=== SELECTED EXCERPT ===

Classical computers (computers used today) use bits. Bits can be assigned either a 0 state or a 1 state to create a binary code. Using the 0 or 1 state, calculations are performed, information can be processed, and instructions followed.
Quantum computers use a different kind of bit; the qubit. Atoms generate spin, an up-spin and a down-spin, just like a regular computer bit, the up-spin and down-spin is similar to the 0 or 1 state. What makes the qubit special is that it also has a state called Superposition where the qubit is both up and down at the same time.
It is this superposition that makes quantum computing possible. An example would be an instruction to dial one million numbers. The classical computer would go about this by dialing the numbers one at a time. A quantum computer would dial all numbers in one step.
Technology is still far from constructing a practical quantum computer but each day, new developments are bringing it closer and closer to fruition. Early stage quantum computers the size of a room have already been built.
An often used principle when it comes to quantum computing is Moore's law. Moore's Law states that computer processing power continues to double every 18 months. This means that by the year 2030 or earlier, we will find that the circuits on a microprocessor will approach the atomic scale and quantum computing will be the norm.
Single-atom writer a landmark for quantum computing
A research team led by Australian engineers has created the first working quantum bit based on a single atom in silicon, opening the way to ultra-powerful quantum computers of the future.

=== RECORDED DATA ===

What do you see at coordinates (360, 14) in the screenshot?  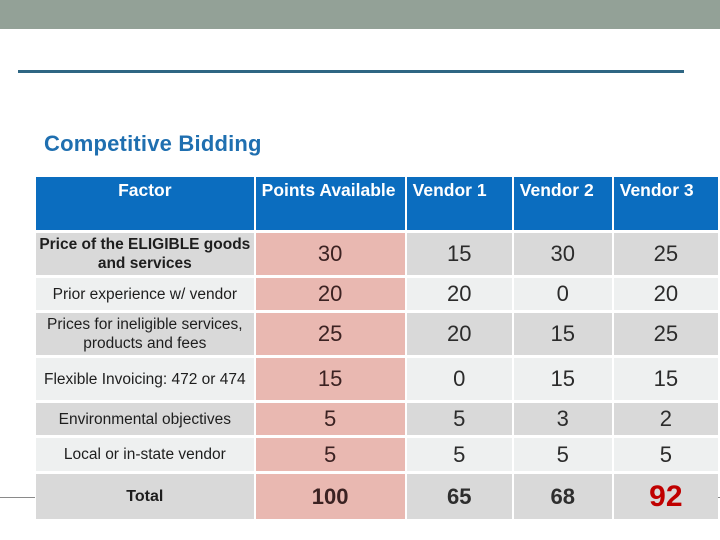 I see `top-banner` at bounding box center [360, 14]. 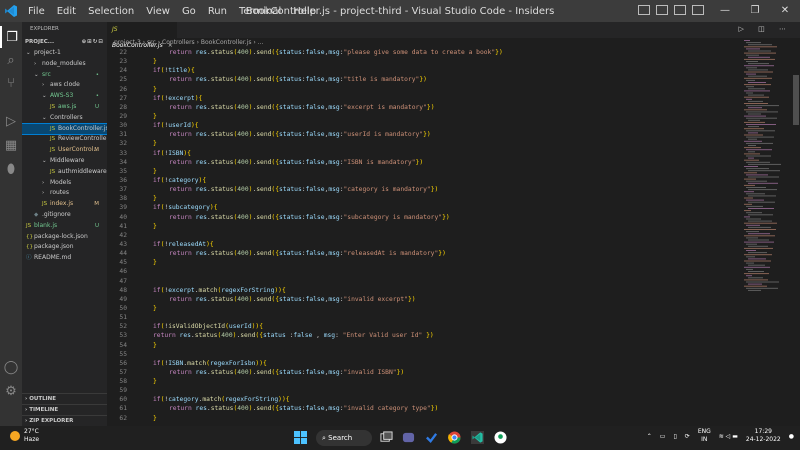 I want to click on tree-file: JSReviewController.js, so click(x=64, y=140).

===

(INSTRUCTION) Copy the quantum computing passage above word for word, starting at "Single-atom writer a" and going up to and including "of the future.".

(RESULT BELOW)
Single-atom writer a landmark for quantum computing
A research team led by Australian engineers has created the first working quantum bit based on a single atom in silicon, opening the way to ultra-powerful quantum computers of the future.